(Items listed in a dataset)
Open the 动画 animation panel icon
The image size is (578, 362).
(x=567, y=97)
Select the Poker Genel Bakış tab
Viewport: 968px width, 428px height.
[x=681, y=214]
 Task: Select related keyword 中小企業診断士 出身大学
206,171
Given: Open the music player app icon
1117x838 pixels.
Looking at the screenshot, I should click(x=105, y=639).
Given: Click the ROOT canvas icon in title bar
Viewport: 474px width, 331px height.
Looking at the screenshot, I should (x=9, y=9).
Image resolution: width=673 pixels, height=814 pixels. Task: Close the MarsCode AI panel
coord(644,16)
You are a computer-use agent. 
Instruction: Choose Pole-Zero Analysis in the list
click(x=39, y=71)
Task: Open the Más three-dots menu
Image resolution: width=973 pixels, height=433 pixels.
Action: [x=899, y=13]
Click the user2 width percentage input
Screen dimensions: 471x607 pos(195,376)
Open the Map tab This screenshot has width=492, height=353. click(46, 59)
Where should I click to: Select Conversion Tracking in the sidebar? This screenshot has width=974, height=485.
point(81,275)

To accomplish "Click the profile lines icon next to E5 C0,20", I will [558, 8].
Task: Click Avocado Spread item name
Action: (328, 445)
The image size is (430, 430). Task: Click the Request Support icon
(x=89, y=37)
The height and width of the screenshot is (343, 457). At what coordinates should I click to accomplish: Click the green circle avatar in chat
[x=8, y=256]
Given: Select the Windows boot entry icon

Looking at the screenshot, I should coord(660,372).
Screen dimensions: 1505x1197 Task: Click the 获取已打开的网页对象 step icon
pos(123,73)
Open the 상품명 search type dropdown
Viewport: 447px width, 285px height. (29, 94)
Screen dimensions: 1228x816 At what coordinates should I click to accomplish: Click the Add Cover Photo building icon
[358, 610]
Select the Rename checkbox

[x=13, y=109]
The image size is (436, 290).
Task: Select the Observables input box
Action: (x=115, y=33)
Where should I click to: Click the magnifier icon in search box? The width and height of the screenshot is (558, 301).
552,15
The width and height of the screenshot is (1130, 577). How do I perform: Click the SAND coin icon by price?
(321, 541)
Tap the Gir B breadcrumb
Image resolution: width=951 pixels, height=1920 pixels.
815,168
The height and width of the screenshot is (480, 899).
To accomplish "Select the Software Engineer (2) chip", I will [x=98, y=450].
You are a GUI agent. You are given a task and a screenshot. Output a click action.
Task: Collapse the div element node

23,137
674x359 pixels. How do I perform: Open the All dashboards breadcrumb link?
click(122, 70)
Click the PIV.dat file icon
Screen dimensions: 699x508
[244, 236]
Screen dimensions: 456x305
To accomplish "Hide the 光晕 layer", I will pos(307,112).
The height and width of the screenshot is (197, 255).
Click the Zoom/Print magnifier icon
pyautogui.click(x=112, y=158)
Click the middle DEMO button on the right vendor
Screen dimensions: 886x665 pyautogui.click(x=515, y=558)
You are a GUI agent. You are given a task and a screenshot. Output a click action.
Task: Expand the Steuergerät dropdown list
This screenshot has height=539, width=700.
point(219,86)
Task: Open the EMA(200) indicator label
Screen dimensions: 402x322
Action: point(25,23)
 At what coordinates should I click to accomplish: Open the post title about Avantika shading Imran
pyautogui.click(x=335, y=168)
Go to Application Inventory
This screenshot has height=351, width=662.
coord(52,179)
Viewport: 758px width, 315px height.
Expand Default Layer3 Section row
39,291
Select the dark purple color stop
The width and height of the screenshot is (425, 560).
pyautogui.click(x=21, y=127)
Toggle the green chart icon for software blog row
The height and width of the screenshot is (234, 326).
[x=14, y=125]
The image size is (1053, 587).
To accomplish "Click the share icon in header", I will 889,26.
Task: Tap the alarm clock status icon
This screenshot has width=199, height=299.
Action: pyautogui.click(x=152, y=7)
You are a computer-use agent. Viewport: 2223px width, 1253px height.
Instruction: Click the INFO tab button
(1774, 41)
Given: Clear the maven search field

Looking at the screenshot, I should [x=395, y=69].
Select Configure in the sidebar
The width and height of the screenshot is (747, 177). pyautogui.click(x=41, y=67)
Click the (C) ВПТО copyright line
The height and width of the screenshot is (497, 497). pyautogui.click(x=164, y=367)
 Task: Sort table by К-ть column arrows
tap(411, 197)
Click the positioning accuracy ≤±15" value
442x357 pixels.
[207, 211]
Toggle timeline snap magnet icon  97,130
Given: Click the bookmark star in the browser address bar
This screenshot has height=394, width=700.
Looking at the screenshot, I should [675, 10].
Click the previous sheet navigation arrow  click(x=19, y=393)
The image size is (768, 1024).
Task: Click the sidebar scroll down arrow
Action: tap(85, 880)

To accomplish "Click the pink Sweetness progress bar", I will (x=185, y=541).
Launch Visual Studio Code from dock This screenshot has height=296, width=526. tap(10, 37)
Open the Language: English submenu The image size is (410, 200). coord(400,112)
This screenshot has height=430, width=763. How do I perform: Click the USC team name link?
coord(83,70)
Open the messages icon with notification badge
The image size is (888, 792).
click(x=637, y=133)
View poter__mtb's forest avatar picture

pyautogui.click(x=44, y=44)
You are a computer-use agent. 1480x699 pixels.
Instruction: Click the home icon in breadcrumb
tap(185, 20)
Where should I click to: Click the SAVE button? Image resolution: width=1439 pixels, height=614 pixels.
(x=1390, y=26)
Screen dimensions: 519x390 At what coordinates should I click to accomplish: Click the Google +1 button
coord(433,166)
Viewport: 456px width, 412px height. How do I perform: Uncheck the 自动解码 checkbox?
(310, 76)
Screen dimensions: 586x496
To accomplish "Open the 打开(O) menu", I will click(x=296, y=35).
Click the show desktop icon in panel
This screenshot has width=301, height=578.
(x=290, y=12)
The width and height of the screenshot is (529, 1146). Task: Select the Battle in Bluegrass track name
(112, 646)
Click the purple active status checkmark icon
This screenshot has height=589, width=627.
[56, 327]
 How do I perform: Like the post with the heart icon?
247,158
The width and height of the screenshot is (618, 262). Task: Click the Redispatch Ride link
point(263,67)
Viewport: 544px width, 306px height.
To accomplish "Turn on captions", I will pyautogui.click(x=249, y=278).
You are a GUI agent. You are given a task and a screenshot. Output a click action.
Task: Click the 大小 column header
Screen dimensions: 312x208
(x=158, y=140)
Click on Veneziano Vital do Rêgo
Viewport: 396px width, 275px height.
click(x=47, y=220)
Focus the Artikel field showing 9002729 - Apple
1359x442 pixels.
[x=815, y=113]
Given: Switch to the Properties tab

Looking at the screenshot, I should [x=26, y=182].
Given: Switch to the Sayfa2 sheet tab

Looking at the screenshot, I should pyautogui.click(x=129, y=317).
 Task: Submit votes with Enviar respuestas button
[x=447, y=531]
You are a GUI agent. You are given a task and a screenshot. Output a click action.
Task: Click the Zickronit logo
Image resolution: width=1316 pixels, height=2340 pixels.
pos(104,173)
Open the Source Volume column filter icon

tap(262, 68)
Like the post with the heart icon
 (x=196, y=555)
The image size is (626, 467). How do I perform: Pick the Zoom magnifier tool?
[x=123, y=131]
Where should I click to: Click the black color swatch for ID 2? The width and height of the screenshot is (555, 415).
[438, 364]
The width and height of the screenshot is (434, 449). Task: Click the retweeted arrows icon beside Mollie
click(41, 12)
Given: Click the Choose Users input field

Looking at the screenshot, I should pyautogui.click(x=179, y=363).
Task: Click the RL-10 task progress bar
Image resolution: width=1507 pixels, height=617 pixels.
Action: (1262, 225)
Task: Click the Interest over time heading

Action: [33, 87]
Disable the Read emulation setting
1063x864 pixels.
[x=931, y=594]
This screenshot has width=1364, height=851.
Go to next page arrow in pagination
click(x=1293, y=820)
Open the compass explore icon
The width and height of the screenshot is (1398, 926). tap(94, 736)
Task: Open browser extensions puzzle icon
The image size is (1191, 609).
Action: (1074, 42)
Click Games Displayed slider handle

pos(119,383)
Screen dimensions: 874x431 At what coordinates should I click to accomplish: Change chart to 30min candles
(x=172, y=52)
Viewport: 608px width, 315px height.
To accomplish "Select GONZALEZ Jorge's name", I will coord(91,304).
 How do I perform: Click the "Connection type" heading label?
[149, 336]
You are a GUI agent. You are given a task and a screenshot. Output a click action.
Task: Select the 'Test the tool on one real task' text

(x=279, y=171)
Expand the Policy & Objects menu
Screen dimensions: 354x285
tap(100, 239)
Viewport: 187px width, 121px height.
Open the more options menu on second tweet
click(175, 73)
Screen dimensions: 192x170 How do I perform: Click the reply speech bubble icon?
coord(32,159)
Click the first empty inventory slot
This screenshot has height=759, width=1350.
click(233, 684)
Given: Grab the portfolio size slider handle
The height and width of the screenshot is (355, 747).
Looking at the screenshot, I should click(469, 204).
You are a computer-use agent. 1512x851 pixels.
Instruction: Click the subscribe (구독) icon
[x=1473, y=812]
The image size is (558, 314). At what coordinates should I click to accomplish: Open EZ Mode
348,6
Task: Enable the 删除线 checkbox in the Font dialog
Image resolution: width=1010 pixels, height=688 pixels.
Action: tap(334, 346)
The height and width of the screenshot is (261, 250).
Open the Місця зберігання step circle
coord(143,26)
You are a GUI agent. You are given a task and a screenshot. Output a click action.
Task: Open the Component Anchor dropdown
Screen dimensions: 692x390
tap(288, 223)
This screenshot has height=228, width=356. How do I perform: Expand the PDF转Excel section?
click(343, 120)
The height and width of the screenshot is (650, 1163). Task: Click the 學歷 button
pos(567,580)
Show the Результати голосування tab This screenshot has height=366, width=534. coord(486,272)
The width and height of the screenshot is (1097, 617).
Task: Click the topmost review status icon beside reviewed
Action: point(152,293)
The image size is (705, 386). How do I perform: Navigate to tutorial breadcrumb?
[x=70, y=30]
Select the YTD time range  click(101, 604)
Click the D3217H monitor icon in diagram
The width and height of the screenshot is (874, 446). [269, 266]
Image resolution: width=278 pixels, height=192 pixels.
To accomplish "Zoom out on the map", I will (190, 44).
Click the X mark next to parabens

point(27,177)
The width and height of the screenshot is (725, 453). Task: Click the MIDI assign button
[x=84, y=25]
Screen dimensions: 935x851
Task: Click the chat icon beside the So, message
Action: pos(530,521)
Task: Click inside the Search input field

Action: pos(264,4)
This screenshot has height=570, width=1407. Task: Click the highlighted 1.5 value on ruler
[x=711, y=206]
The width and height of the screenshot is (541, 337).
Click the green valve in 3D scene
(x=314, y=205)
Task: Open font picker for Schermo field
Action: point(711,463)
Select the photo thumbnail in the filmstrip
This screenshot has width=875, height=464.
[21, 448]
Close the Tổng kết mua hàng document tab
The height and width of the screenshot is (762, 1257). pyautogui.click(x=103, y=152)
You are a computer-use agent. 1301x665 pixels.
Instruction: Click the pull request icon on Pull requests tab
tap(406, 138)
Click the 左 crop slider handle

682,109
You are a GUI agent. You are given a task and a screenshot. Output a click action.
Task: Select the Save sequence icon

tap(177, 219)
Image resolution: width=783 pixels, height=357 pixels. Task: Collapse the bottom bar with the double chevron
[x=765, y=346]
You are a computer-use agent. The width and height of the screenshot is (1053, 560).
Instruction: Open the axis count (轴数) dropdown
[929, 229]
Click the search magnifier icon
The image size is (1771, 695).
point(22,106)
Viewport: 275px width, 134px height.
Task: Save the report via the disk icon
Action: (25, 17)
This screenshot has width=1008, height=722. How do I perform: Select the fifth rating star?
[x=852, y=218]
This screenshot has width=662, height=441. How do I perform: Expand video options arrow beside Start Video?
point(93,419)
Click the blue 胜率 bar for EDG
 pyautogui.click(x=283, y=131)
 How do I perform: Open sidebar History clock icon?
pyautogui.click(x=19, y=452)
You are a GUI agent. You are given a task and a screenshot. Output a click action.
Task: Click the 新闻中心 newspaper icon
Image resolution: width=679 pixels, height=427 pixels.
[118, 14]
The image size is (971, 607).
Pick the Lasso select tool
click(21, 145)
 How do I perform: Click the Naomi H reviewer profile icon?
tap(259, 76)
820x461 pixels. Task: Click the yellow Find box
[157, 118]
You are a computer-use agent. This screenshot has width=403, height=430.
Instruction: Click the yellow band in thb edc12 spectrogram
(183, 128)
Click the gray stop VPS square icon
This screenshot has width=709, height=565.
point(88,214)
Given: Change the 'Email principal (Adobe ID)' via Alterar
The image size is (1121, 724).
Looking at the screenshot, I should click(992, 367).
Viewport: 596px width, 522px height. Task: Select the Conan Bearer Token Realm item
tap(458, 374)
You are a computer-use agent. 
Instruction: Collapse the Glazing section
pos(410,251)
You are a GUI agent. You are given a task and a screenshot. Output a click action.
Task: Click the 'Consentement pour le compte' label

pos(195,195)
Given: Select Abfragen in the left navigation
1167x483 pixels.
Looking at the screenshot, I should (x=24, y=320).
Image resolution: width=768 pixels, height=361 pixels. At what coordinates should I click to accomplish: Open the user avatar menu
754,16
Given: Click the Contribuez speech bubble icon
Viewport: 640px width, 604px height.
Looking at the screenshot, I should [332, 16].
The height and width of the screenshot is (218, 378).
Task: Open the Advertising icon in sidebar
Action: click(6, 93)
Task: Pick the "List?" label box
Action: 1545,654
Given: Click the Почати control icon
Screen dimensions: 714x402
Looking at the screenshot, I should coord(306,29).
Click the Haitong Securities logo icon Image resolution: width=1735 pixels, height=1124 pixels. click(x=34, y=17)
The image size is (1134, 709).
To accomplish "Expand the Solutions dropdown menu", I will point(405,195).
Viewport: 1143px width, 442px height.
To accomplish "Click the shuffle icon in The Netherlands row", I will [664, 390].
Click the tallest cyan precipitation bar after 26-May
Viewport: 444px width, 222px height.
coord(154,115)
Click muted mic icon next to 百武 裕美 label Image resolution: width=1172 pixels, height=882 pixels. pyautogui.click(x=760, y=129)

Objective
Find every line in the records above that contains the word "next" and copy each one. Case counts.

Written response
To accomplish "Click the profile lines icon next to E5 C0,20", I will [558, 8].
Go to next page arrow in pagination
Click the X mark next to parabens
Click muted mic icon next to 百武 裕美 label Image resolution: width=1172 pixels, height=882 pixels. pyautogui.click(x=760, y=129)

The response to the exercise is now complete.